The Senate Banking Committee hasn’t taken up the measure and the unwillingness of Senate Democrats to consider it as a reason why Republicans in that chamber are blocking the confirmation of a permanent director of the CFPB.
The House panel has also held a series of hearings on how legislation and regulations supported by the Obama administration have stifled the growth of companies and financial institutions.
Central City CU President/CEO Patricia Wessenberg told the panel’s subcommittee on Financial Institutions and Consumer Credit in October that the “barrage of regulations creates an unnecessary burden without any measure of the effectiveness of these changes. They are costly, both in time and personnel to implement, and they are confusing to our membership.”

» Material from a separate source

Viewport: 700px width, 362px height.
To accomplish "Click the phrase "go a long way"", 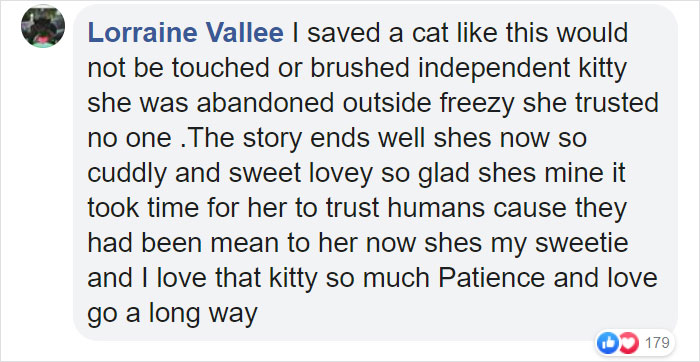I will coord(173,315).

Wessenberg, a CUNA Board member whose Marshfield, Wis.-based credit union has $179 million in assets, added that the CFPB will issue rules that will cost credit unions more money.

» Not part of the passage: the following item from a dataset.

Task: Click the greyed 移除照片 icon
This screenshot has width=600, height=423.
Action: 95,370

The Senate Banking Committee, as befits a panel controlled by Democrats, has focused less on regulatory burden and more on how to use government to relieve some of the financial burdens facing the middle class.
Wright-Patt CU President/CEO Doug Fecher told the panel’s subcommittee on Financial Institutions and Consumer Protection that he hopes the CFPB issues regulations that “empower consumers without adding to our regulatory costs.”
He said that his $2.1 billion Fairborn, Ohio-based credit union helps its members by disclosing the cost of loans and other products up front. But he noted that while his credit union will change some terms of mortgages, he opposes reducing the principal because the costs will just be shifted to another part of the economy and that will be a net negative.
Both the House and Senate panels held hearings on revamping the way the housing finance system operates.
The House committee focused on more comprehensive overhaul plans. By contrast, the Senate panel held a series of informational sessions at which it explored different aspects of the problem and possible solutions.
In October, Affinity FCU President/CEO John Fenton urged members of the Senate committee to ensure that any changes in the housing finance system don’t jeopardize the existence of the 30-year mortgage.
“It’s consumer friendly, straightforward and easy to understand. It’s necessary for the health of the housing market that it remain a viable product,” said Fenton, whose Basking Ridge, N.J., credit union has assets of $2 billion.
The Senate Banking Committee declined to hold a hearing on one subject of great interest to credit unions.
Though the panel never formally announced a hearing, several sources indicated that it planned to hold one in late November on the nomination of Carla Decker to succeed NCUA Board Member Gigi Hyland.
However, when the hearing’s witness list was announced, Decker’s name wasn’t on it.
Decker, the president/CEO of the District of Columbia Government Employees FCU, was nominated by President Obama in October.
The momentum of her nomination slowed following a Credit Union Times report about a 2010 NCUA examination of Decker’s credit union that rated it a CAMEL 3 and concluded that it was a “high strategic risk.”